HIGH AVAILABILITY SOLUTIONS
In context of IT operations, the term High Availability refers to a system (a network, a server array or cluster, etc.) that is designed to avoid loss of service by reducing or managing failures and minimizing planned downtime.
A system is expected to be highly available when life, health, and well-being – including economic well-being – are at stake.
In information technology, system or component availability is expressed as a percentage of yearly uptime. Service Level Agreements (SLAs) generally refer these availability percentages in order to calculate billing.
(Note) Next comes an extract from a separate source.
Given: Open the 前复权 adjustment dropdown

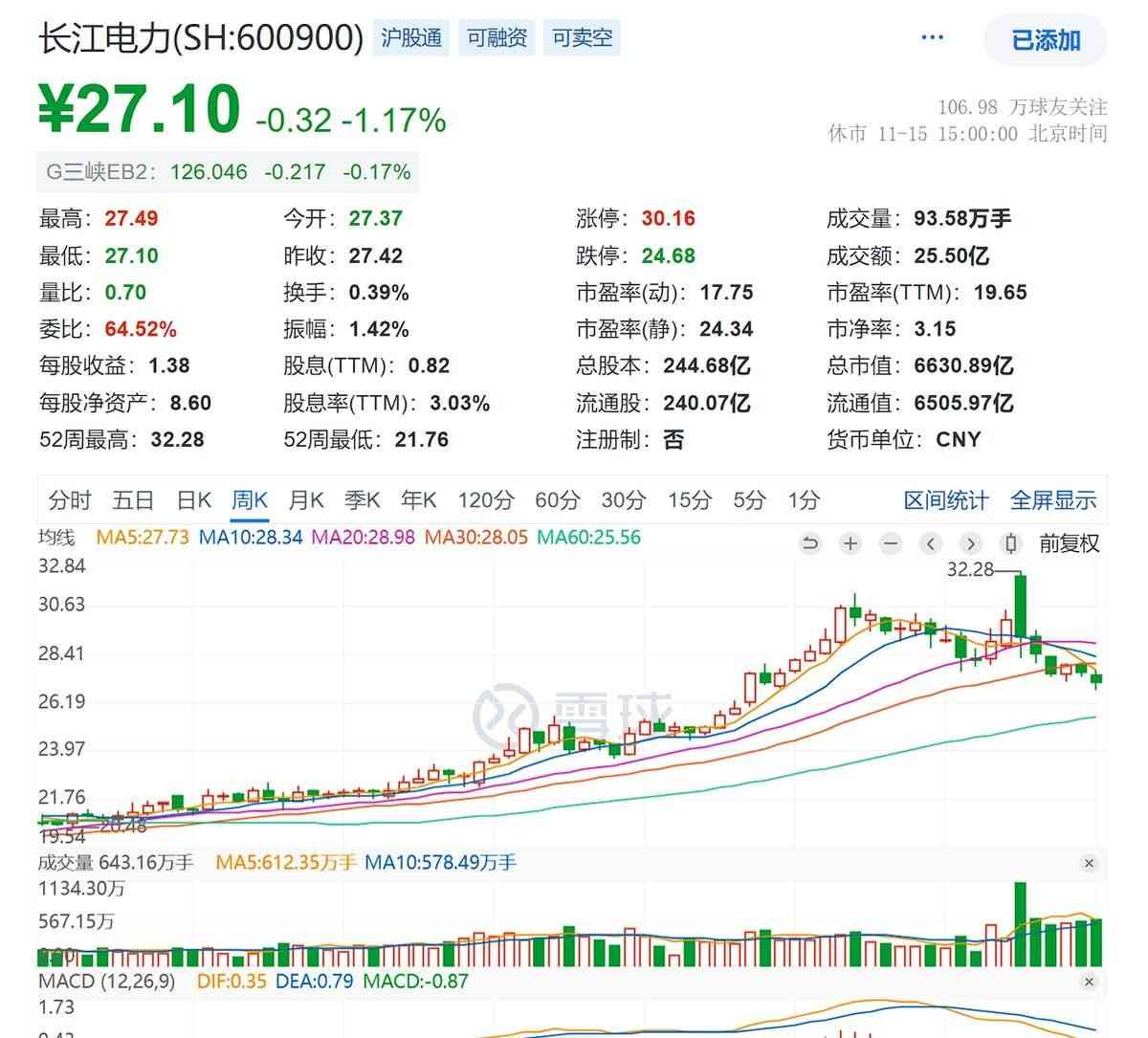Looking at the screenshot, I should click(1070, 544).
Using the unachievable ideal of 100% availability as a baseline, the goal of the highest levels of service availability is considered to be “five nines” – 99.999% availability.
HIGH AVAILABILITY MANAGEMENT
High availability can be achieved only with thorough planning and consistent monitoring.
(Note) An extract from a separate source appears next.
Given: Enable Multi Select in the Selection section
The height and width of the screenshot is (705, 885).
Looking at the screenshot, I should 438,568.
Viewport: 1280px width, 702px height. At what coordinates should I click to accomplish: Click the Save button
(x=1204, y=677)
A good starting point for high availability planning involves the identification of services that must be available for business continuity, and those that should be available.
For each level of service, from must to should, it is also worthwhile to decide how far the organization is willing to go to ensure availability. This should be based on budget, staff expertise, and overall tolerance for service outages.
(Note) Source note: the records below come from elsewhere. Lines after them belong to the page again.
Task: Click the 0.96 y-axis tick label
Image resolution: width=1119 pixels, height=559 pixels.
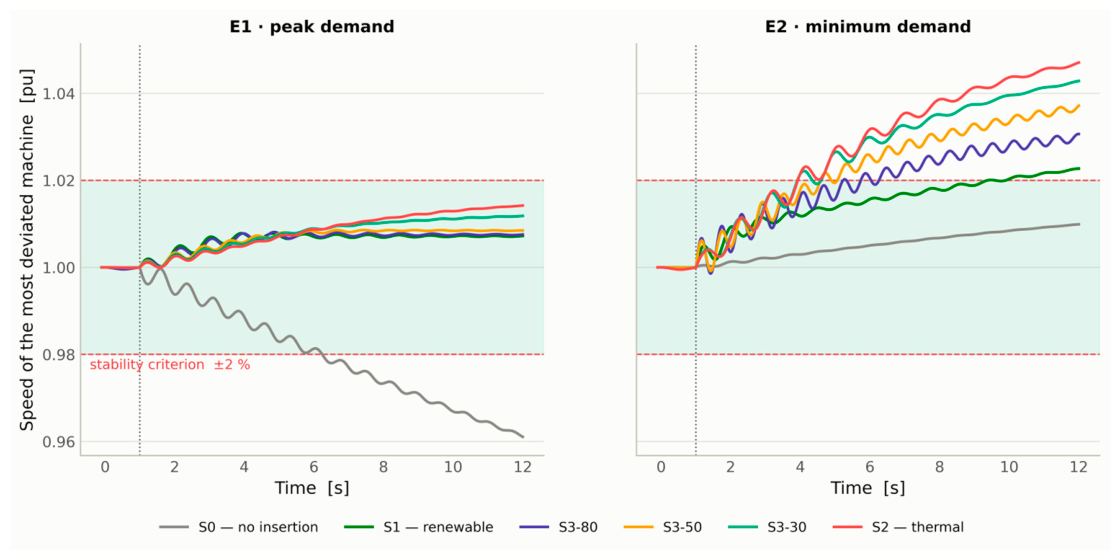Action: point(54,441)
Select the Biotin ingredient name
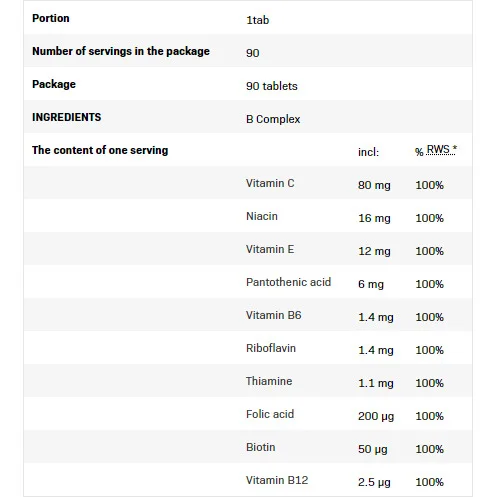This screenshot has width=497, height=497. point(260,447)
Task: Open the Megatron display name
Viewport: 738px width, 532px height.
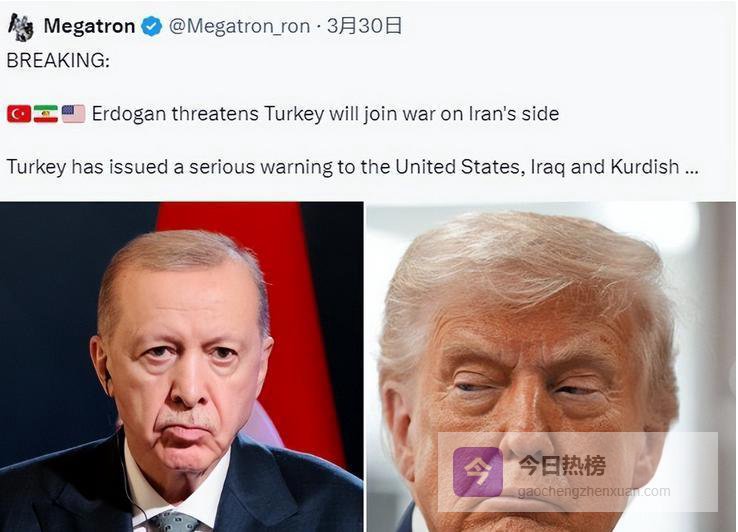Action: tap(89, 26)
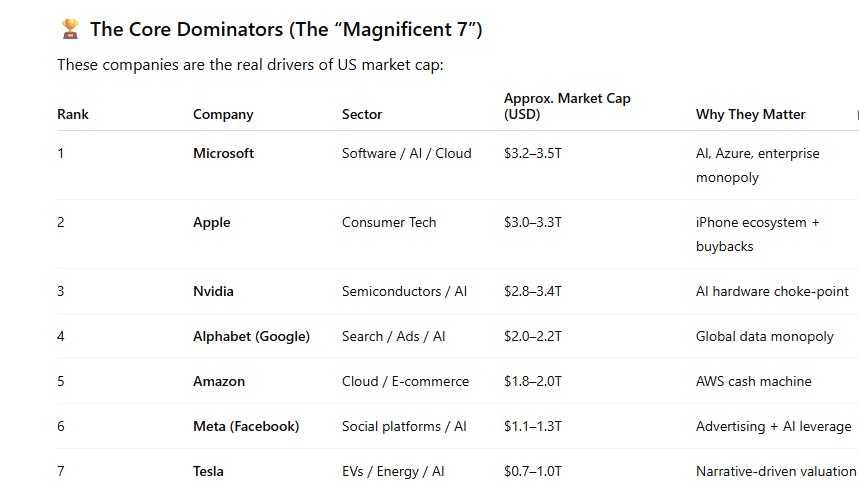Click 'Why They Matter' column header
This screenshot has height=485, width=859.
coord(751,115)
- Network availability: How available is your network, compared to the SLA with your Internet Service Provider (ISP)? Check this with Network Internet Control Message Protocol (ICMP) echo pings, via your network monitoring software.
- Bandwidth usage: How much bandwidth does your system consume, at both peak and idle times? Get this information from managed routers and Internet Information Services (IIS) log analysis. Use it to plan bandwidth allocation for known peaks (end-of-year crushes, key shopping days, etc.), and avoid inadequate bandwidth scenarios.
- HTTP availability and visibility: Are you monitoring system HTTP requests – internally, per ISP, and per geographic location? Problems with internal requests can serve as an early warning of outward-facing problems. Track HTTP requests from ISP networks to determine whether or not users of these networks can access your service, and monitor requests from different geographic locations to ensure users from anywhere in the world are able to use your services.
- System availability: Are you keeping track of abnormal and normal operating system, database, and enterprise server system shutdowns?
- Performance metrics: Do you monitor the number of users that visit your site or use enterprise applications, and compare these numbers to latency of requests and historical CPU utilization? Have you grouped servers by function, and do you monitor disk capacity and I/O throughput? Do you check fiber channel controller and switch bandwidth, and keep an eye on overall system memory usage?